> [WORK ITEM] Copy each entry as it stands, leaving nothing out.

Saved data entries:
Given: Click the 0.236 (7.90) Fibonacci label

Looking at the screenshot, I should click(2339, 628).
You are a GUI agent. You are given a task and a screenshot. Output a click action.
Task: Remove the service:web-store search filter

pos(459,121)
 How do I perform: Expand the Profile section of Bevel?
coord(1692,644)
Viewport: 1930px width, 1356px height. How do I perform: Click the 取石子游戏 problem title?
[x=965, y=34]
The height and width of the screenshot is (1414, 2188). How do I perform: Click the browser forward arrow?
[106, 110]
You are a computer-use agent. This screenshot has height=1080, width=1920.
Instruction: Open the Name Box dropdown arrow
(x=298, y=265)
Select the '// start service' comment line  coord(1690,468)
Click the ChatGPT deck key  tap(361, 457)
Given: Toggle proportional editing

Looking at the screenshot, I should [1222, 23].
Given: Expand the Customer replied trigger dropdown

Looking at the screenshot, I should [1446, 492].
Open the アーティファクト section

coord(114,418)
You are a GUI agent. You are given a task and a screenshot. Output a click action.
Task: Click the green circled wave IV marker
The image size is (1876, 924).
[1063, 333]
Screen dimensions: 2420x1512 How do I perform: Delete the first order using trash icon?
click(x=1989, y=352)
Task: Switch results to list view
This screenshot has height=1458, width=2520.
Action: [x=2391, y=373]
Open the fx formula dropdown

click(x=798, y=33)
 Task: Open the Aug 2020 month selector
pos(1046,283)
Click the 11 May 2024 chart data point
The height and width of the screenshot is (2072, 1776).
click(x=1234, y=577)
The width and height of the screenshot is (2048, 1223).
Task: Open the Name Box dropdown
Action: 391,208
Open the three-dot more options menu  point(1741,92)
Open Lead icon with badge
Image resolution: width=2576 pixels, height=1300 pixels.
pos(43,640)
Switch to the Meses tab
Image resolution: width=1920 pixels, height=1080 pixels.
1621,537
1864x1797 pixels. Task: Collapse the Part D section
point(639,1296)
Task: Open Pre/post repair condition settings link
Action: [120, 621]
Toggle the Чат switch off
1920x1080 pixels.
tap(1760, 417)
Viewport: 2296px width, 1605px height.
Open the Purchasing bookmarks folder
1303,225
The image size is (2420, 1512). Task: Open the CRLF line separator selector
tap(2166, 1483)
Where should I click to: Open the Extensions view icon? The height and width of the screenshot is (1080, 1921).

> [WRITTEN ANSWER]
Given: Click the 0.236 (7.90) Fibonacci label

Looking at the screenshot, I should click(2339, 628).
You are a GUI agent. You are given a task and a screenshot. Output a click action.
Task: Remove the service:web-store search filter

pos(459,121)
 How do I perform: Expand the Profile section of Bevel?
coord(1692,644)
Viewport: 1930px width, 1356px height. How do I perform: Click the 取石子游戏 problem title?
[x=965, y=34]
The height and width of the screenshot is (1414, 2188). How do I perform: Click the browser forward arrow?
[106, 110]
You are a computer-use agent. This screenshot has height=1080, width=1920.
Instruction: Open the Name Box dropdown arrow
(x=298, y=265)
Select the '// start service' comment line  coord(1690,468)
Click the ChatGPT deck key  tap(361, 457)
Given: Toggle proportional editing

Looking at the screenshot, I should [1222, 23].
Given: Expand the Customer replied trigger dropdown

Looking at the screenshot, I should [1446, 492].
Open the アーティファクト section

coord(114,418)
You are a GUI agent. You are given a task and a screenshot. Output a click action.
Task: Click the green circled wave IV marker
The image size is (1876, 924).
[1063, 333]
Screen dimensions: 2420x1512 How do I perform: Delete the first order using trash icon?
click(x=1989, y=352)
Task: Switch results to list view
This screenshot has height=1458, width=2520.
Action: [x=2391, y=373]
Open the fx formula dropdown

click(x=798, y=33)
 Task: Open the Aug 2020 month selector
pos(1046,283)
Click the 11 May 2024 chart data point
The height and width of the screenshot is (2072, 1776).
click(x=1234, y=577)
The width and height of the screenshot is (2048, 1223).
Task: Open the Name Box dropdown
Action: 391,208
Open the three-dot more options menu  point(1741,92)
Open Lead icon with badge
Image resolution: width=2576 pixels, height=1300 pixels.
pos(43,640)
Switch to the Meses tab
Image resolution: width=1920 pixels, height=1080 pixels.
1621,537
1864x1797 pixels. Task: Collapse the Part D section
point(639,1296)
Task: Open Pre/post repair condition settings link
Action: [120, 621]
Toggle the Чат switch off
1920x1080 pixels.
tap(1760, 417)
Viewport: 2296px width, 1605px height.
Open the Purchasing bookmarks folder
1303,225
The image size is (2420, 1512). Task: Open the CRLF line separator selector
tap(2166, 1483)
Where should I click to: Open the Extensions view icon? The height and width of the screenshot is (1080, 1921).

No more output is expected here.